■ RECORDS FOR THE EXERCISE
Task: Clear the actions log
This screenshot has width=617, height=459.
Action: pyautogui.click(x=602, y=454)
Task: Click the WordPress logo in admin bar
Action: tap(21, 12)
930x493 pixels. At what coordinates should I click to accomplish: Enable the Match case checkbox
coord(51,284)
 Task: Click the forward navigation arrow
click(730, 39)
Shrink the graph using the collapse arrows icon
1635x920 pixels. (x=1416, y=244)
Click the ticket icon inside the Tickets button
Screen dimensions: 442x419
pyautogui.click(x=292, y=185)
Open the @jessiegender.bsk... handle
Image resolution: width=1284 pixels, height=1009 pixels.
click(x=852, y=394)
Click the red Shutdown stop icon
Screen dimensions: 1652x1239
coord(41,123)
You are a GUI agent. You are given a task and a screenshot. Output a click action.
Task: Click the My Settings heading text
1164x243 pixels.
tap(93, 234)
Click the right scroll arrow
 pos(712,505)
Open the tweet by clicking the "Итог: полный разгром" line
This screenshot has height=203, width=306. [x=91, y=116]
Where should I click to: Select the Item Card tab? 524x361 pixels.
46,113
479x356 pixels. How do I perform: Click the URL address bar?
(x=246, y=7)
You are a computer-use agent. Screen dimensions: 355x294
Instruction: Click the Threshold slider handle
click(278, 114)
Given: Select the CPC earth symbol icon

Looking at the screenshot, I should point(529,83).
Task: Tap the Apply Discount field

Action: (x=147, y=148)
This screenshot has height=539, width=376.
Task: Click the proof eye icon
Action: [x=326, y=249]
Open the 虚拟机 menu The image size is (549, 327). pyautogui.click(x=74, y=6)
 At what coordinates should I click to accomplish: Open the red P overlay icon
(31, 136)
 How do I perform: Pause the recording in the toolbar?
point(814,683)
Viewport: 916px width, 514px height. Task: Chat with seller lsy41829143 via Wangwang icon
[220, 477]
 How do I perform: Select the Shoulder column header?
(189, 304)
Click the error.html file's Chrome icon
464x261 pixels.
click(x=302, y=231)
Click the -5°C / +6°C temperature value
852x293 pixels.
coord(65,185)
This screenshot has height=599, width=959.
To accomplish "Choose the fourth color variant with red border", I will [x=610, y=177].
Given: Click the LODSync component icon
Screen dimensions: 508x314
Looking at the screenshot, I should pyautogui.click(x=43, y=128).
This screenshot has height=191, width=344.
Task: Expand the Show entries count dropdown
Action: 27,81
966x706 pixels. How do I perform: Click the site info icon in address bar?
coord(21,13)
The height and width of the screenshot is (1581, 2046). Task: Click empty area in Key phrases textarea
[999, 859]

■ WRITTEN PROBLEM
Report every line of the data above that contains the string "width", copying each line in full.

■ COMPLETE ANSWER
This screenshot has width=617, height=459.
Image resolution: width=1284 pixels, height=1009 pixels.
This screenshot has height=203, width=306. [x=91, y=116]
This screenshot has height=539, width=376.
Viewport: 916px width, 514px height. Task: Chat with seller lsy41829143 via Wangwang icon
This screenshot has height=599, width=959.
This screenshot has height=191, width=344.
The height and width of the screenshot is (1581, 2046). Task: Click empty area in Key phrases textarea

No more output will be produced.